BLUEPRINT

Advertiser Disclosure

Editorial Note: Blueprint may earn a commission from affiliate partner links featured here on our site. This commission does not influence our editors' opinions or evaluations. Please view our full advertiser disclosure policy.

Key points

  • Provided by banks, credit unions and online lenders, an unsecured loan is a type of loan that doesn’t require any collateral.
  • If you fall behind on payments on an unsecured loan, you don’t have to worry about losing your home, car or other asset.
  • However, to get an unsecured loan, you need to meet a lender’s underwriting requirements for credit and income, which can be loftier than the ones you’d need to meet for a collateral-backed loan.

An unsecured loan is a debt product that doesn’t require any collateral, such as a house or car, for approval.

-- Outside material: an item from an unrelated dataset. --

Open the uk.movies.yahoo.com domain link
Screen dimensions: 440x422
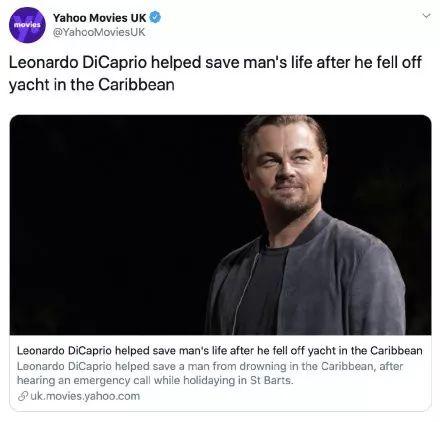85,396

Instead, a lender relies on your credit, income and other financial credentials to determine whether you qualify for the loan.

“An unsecured loan is only backed by the credit score and paying ability of the borrower,” says Mahesh Odhrani, a Certified Financial Planner and president of Strategic Wealth Design. “The lender does not have any collateral to take to recover its losses if the borrower does not pay the loan.”

Some common types of unsecured loans are personal loans and student loans. Unsecured personal loans often go by other names, such as debt consolidation loans or home renovation loans, but they all essentially work the same.

How do unsecured loans work?

You’ll need to meet a lender’s underwriting requirements to qualify and can use the funds for almost anything you want. Borrowers with the strongest credit tend to get the most competitive rates, while borrowers with weaker credit face higher rates and potentially lower loan limits.

If you can’t meet loan requirements on your own, some lenders let you apply with a cosigner. Adding a creditworthy cosigner to your application can help you qualify or get better rates. However, your cosigner will be equally responsible for the debt and will be liable for repayment if you can’t pay it back. (You could also apply for a joint loan with a co-borrower who would have equal access to the loan funds — and legal responsibility for repaying it.)

Unsecured loans are often installment loans that you pay off over time, according to a repayment term you agree to at signing.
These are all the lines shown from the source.